Élections générales le 7 avril 2014

Les enjeux dans cette élection


Les élections, la souveraineté, la marginalisation du peuple

Alexandre Deschênes
candidat du PMLQ dans Gatineau

Aux dires des partis représentés à l'Assemblée nationale, les élections sont le summum de l'activité politique au Québec. Selon eux, c'est le temps idéal pour le peuple du Québec d'exprimer ses aspirations. Alors pourquoi un tel désabusement face à la classe politique ? La réponse est simple. Donner son point de vue une fois par an ou une fois tous les 2 ou 4 ans, c'est selon, n'est pas suffisant. Le peuple du Québec a faim. Faim de démocratie. Faim de contrôle sur sa destinée. Voilà pourquoi les belles paroles de ceux qui servent l'oligarchie financière ne suffisent plus.

Le gouvernement sortant a déclenché les élections. Pourquoi ? Pour une majorité de sièges au parlement ? Les partis de l'opposition s'excitent, jubilent. Ils pensent ainsi prendre le pouvoir. À défaut de la majorité, au moins, nous récupérerons les leviers du pouvoir pour avancer notre ordre du jour, pensent-ils. La logique est simple, implacable, sournoise et pernicieuse. Comment enlever le pouvoir souverain du peuple et le mettre dans les mains de ceux qu'on appellera plus tard leurs ti-amis. Voilà ce que sont les élections en 2014. Voilà le système démocratique qu'on nous présente comme étant la finalité, le nec-plus-ultra de la démocratie. Sous cet angle, effectivement, le cynisme des politiciens au service de la bourgeoisie s'expose. Quel ouvrier, femme et jeune ne verrait pas la démagogie qui se cache derrière ce stratagème ?

La présente campagne électorale est, selon les « analystes politiques », une campagne sale. Comment pourrait-il en être autrement ? Chaque faction de la bourgeoisie défend ses propres intérêts. Cette classe sociale est homogène dans la recherche du profit maximum certes, mais ceci implique une nature cannibale, une marque territoriale certaine. Ce qu'on nous présente comme étant l'ultime évolution de l'être humain n'est ni plus ni moins qu'un marquage territorial primaire. C'est mon coin de pays, mon coin de profit, va pisser ailleurs.

C'est sur cette base et pour répondre à ce but que la bourgeoisie a créé ses propres partis.
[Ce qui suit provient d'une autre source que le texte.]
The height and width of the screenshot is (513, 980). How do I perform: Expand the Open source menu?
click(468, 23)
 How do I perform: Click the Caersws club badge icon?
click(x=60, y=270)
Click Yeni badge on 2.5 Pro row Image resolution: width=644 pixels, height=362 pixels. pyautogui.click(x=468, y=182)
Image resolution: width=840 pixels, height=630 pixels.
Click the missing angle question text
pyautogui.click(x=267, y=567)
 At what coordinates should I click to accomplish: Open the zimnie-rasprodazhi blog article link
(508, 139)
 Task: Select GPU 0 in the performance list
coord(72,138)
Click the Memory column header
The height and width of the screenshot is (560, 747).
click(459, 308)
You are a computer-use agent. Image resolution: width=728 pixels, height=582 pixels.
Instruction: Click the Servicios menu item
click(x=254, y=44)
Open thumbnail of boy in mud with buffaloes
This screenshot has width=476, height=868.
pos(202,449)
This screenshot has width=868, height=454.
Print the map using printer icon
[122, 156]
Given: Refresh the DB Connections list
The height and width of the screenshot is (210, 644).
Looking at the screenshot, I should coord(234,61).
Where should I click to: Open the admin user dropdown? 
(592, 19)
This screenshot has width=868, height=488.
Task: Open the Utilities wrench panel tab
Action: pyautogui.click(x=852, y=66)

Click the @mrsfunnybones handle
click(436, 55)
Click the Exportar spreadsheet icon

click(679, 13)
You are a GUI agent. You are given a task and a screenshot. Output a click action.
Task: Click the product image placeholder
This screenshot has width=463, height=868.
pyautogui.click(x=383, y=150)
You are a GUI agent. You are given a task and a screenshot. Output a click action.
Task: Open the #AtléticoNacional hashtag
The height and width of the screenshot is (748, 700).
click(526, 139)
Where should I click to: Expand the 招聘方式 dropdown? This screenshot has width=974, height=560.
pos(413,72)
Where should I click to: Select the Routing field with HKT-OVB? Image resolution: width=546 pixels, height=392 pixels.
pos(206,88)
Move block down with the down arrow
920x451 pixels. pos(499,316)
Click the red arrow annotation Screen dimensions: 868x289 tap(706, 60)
Chacun défendant une certaine tranche de sa classe, mais tous faisant front commun sur la nécessité d'imposer leur vision servant leurs intérêts, tous imposent leur agenda, leur ordre du jour. N'est-ce pas l'appel des libéraux de parler des « vraies affaires » ?

Alors parlons-en des vraies affaires. Le PLQ brandit la menace souverainiste comme le maccarthisme brandissait la menace communiste. La chasse aux sorcières sans cesse renouvelée. Tout comme à l'époque évoquer le spectre du communisme suffisait à vous faire emprisonner, évoquer le spectre de la souveraineté aujourd'hui suffit à étouffer la discussion. C'est ramener le débat d'idées à sa plus simple expression. Le bien et le mal. Pour ou contre. Voilà qui nous éclaire !


Les libéraux tentent par tous les moyens d'évincer la question nationale. Ils parlent de destruction d'un pays, d'une économie. Nous répondons qu'au contraire, c'est la construction d'un pays, d'une nation dont il est question. Poser la question ensemble, en tant que peuple, c'est s'obliger à y répondre ensemble en tant que nation. Que veut dire la souveraineté ? En quoi régler la question nationale est-elle une prémisse à la fondation d'un Québec moderne ?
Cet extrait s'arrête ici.